▶ DIRECTIONS FOR THIS TASK
Count the lines in the data below that contain the word "icon" and give only the number.

▶ DATA LINES
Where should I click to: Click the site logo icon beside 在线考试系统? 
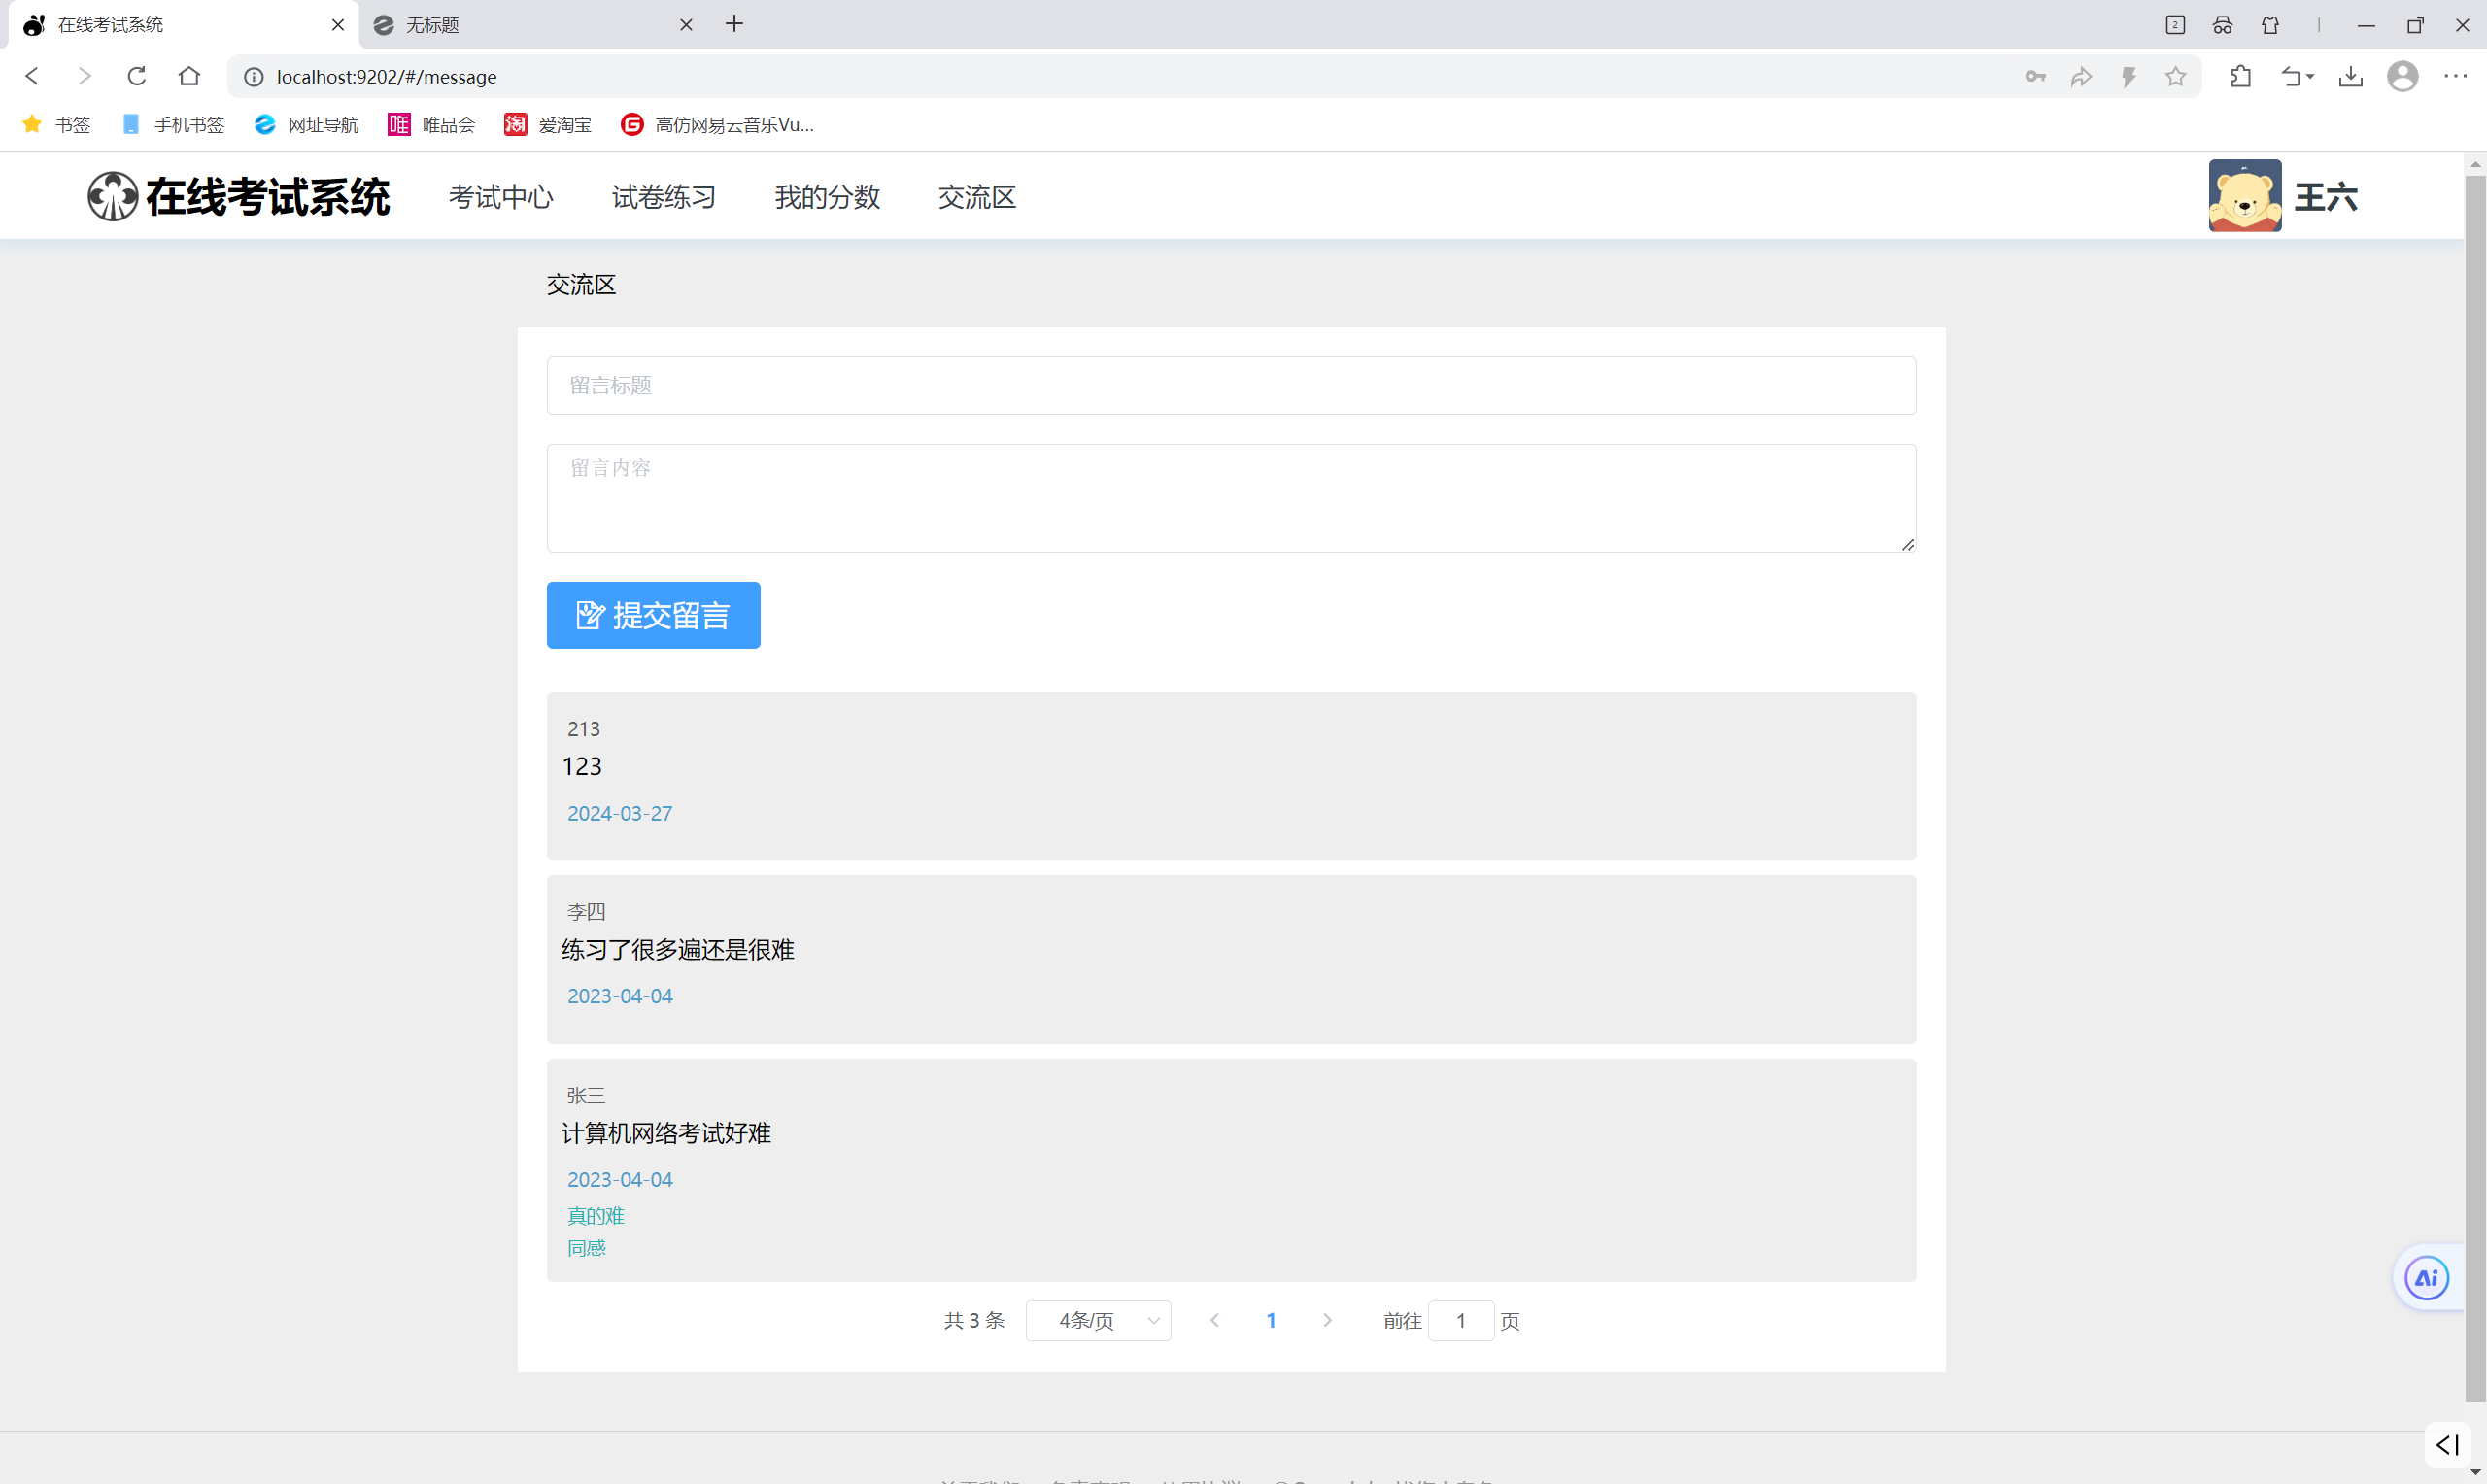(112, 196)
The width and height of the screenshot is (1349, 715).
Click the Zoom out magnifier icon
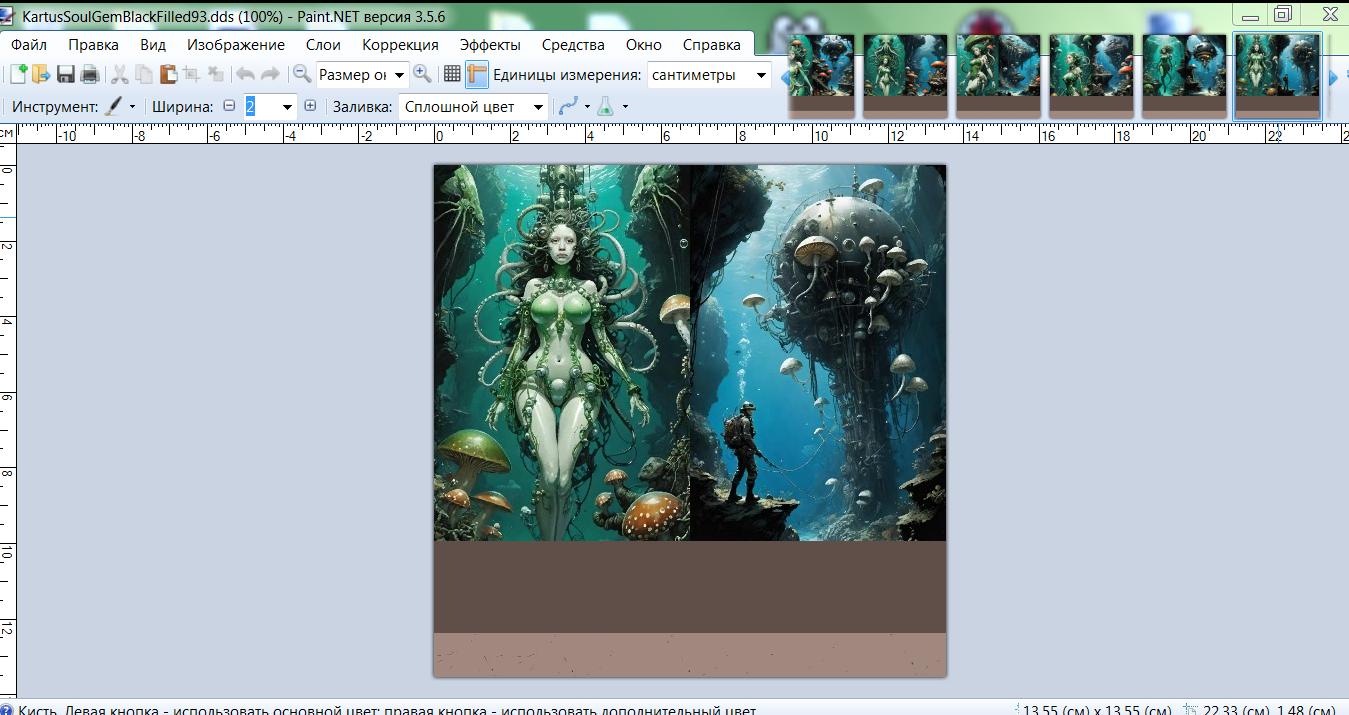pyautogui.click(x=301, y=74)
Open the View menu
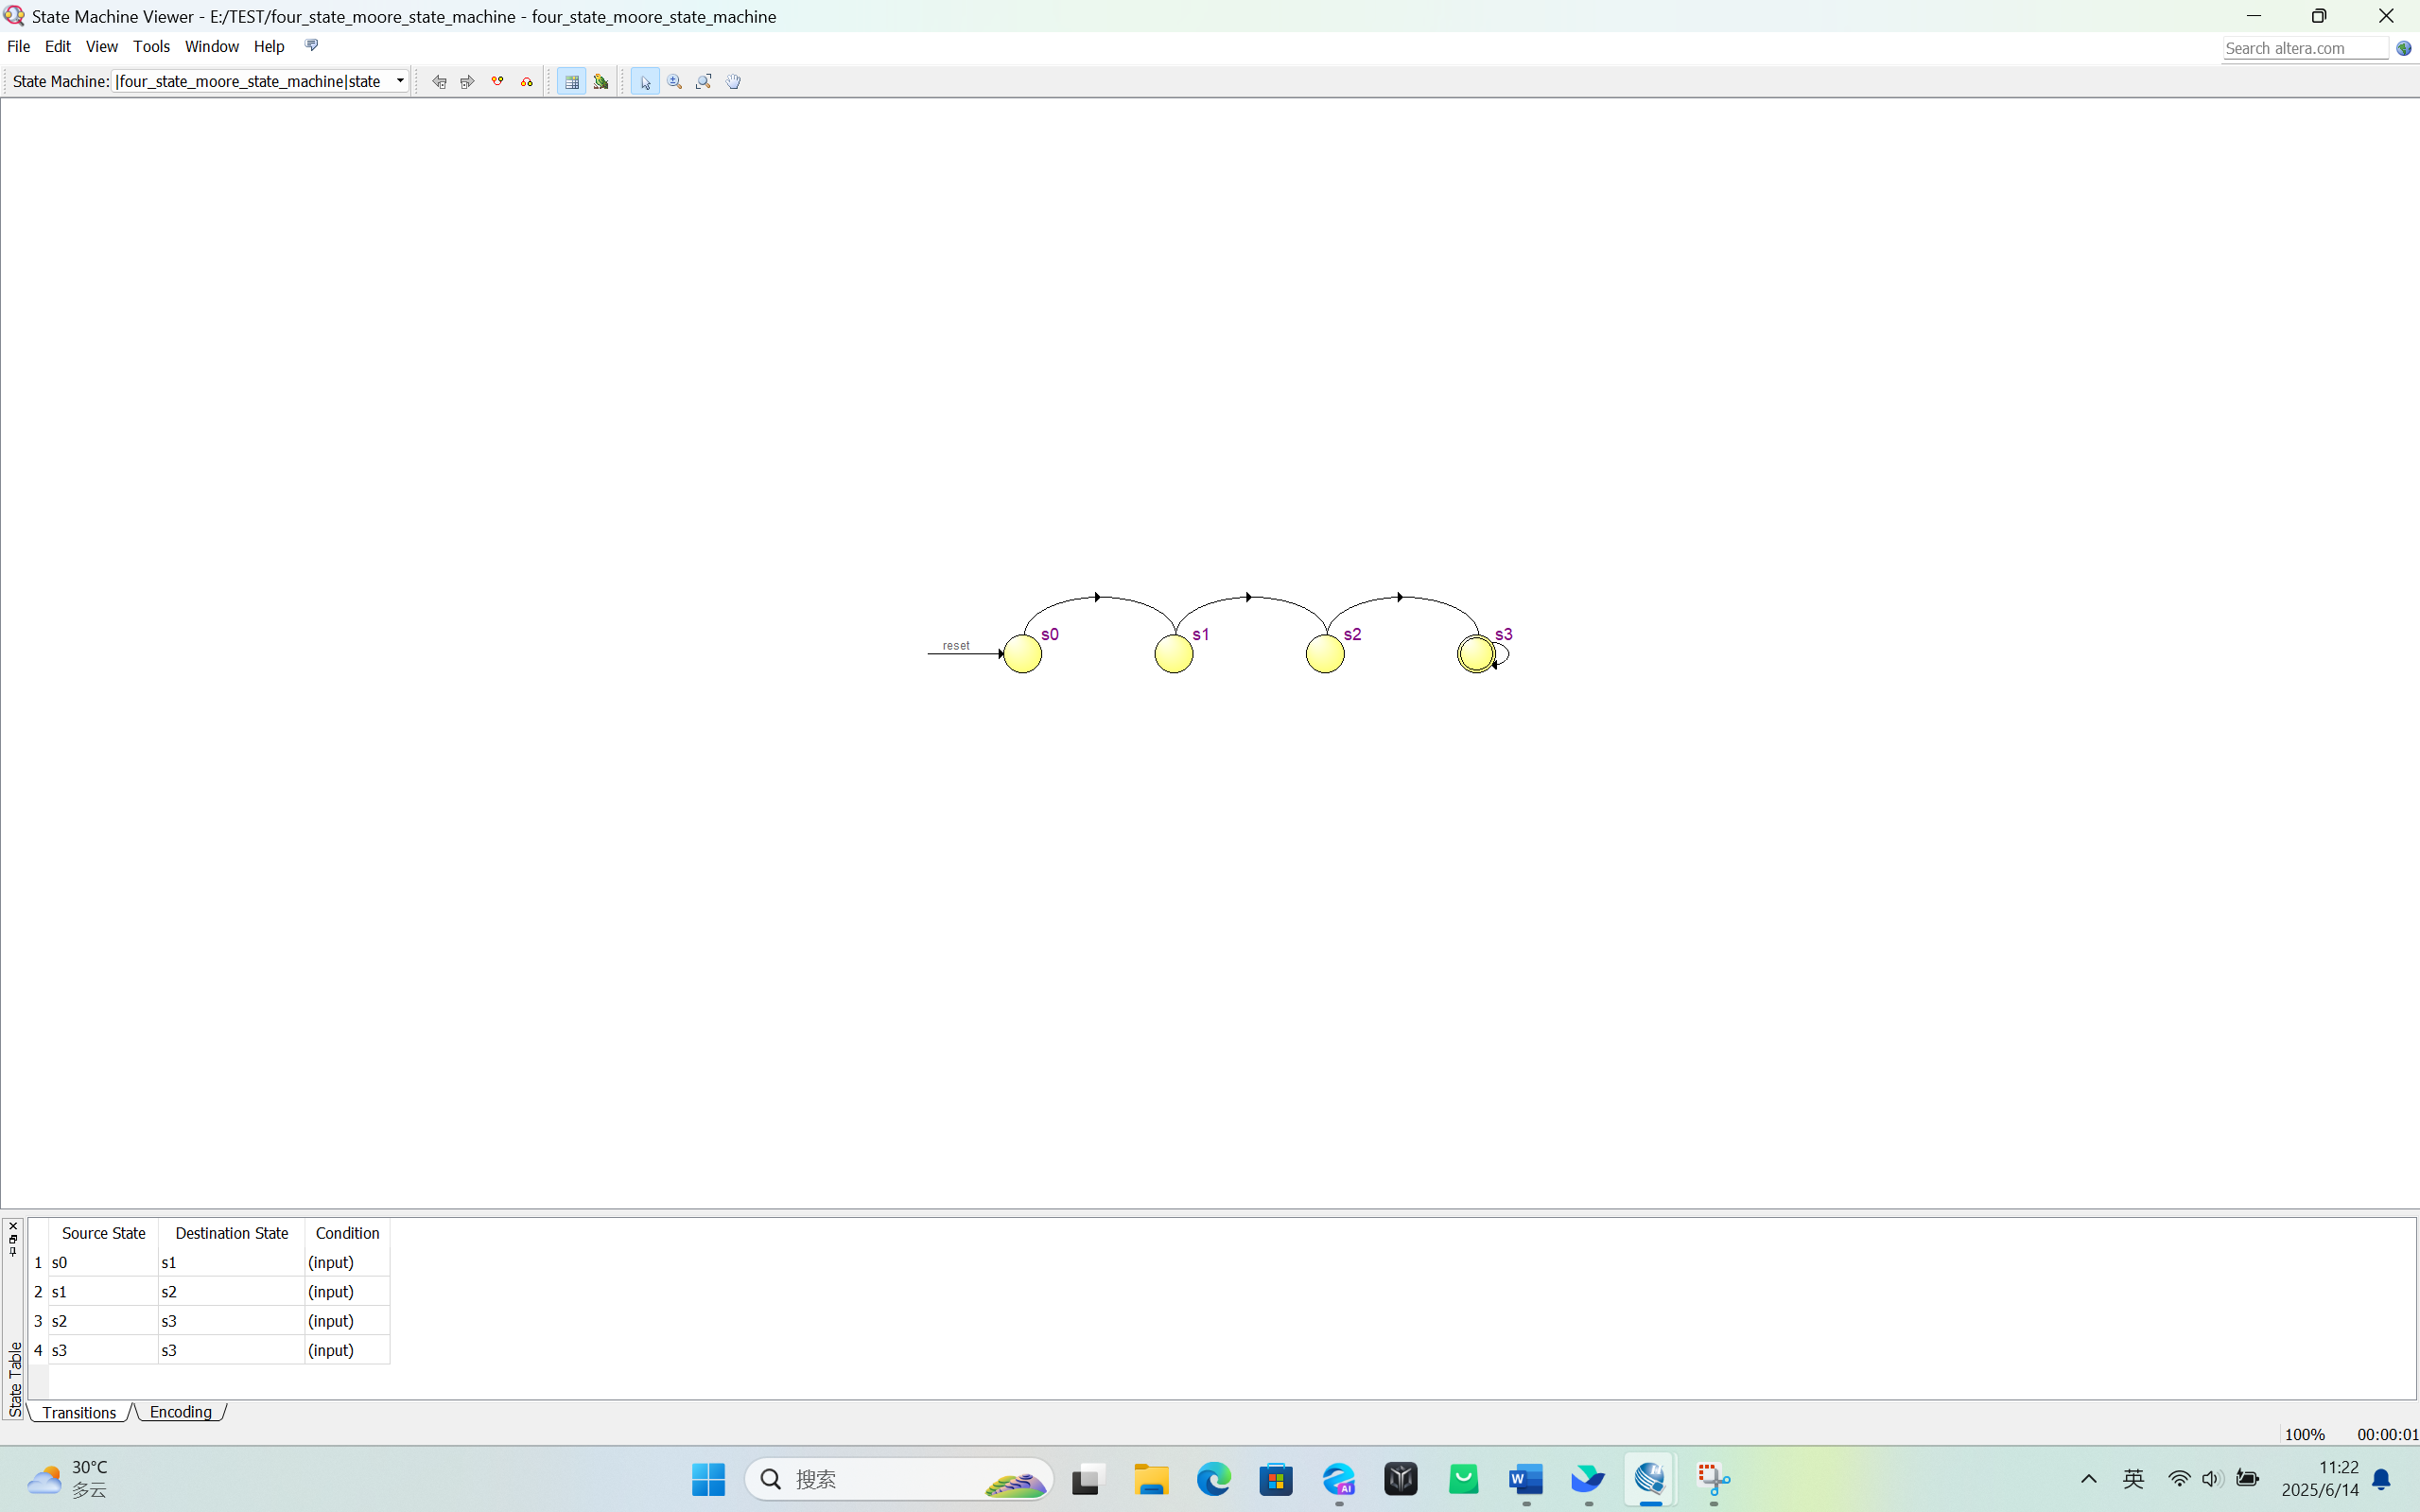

▶ TASK RESPONSE
2